● Goal of the exercise
Copy the lines below exactly. Start at the first and finish with the line containing "Given: Expand the Rating filter dropdown".

[Provided information — start]

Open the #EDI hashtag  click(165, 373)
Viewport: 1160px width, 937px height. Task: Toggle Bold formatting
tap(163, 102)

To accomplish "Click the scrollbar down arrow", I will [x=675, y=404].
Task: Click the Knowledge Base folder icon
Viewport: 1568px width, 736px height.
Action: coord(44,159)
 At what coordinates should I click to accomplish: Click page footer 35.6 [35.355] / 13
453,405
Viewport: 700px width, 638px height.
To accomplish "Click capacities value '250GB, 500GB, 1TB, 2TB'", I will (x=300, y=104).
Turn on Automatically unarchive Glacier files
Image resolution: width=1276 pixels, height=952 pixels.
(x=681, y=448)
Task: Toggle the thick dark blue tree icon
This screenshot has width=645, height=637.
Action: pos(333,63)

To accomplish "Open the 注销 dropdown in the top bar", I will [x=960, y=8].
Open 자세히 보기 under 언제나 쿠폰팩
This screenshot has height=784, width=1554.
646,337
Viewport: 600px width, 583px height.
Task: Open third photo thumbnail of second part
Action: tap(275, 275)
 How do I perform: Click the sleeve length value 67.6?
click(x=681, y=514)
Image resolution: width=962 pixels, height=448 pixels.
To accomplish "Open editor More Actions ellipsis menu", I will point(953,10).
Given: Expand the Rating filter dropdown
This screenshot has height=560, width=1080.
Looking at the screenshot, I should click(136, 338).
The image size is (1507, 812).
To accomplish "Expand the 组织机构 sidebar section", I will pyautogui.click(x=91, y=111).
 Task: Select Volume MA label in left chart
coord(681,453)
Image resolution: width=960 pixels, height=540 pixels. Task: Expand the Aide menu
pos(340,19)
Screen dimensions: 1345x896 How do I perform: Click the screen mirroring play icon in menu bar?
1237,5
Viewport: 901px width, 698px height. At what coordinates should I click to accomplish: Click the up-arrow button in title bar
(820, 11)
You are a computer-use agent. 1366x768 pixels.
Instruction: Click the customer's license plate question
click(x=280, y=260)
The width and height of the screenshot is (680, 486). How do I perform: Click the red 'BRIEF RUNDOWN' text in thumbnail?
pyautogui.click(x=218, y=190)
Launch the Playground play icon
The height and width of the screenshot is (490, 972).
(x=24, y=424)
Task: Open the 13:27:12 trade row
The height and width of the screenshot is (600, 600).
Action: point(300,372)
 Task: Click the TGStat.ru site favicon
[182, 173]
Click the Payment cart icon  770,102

[Provided information — finish]

● Response area
Open the #EDI hashtag  click(165, 373)
Viewport: 1160px width, 937px height. Task: Toggle Bold formatting
tap(163, 102)

To accomplish "Click the scrollbar down arrow", I will [x=675, y=404].
Task: Click the Knowledge Base folder icon
Viewport: 1568px width, 736px height.
Action: coord(44,159)
 At what coordinates should I click to accomplish: Click page footer 35.6 [35.355] / 13
453,405
Viewport: 700px width, 638px height.
To accomplish "Click capacities value '250GB, 500GB, 1TB, 2TB'", I will (x=300, y=104).
Turn on Automatically unarchive Glacier files
Image resolution: width=1276 pixels, height=952 pixels.
(x=681, y=448)
Task: Toggle the thick dark blue tree icon
This screenshot has width=645, height=637.
Action: pos(333,63)

To accomplish "Open the 注销 dropdown in the top bar", I will [x=960, y=8].
Open 자세히 보기 under 언제나 쿠폰팩
This screenshot has height=784, width=1554.
646,337
Viewport: 600px width, 583px height.
Task: Open third photo thumbnail of second part
Action: tap(275, 275)
 How do I perform: Click the sleeve length value 67.6?
click(x=681, y=514)
Image resolution: width=962 pixels, height=448 pixels.
To accomplish "Open editor More Actions ellipsis menu", I will point(953,10).
Given: Expand the Rating filter dropdown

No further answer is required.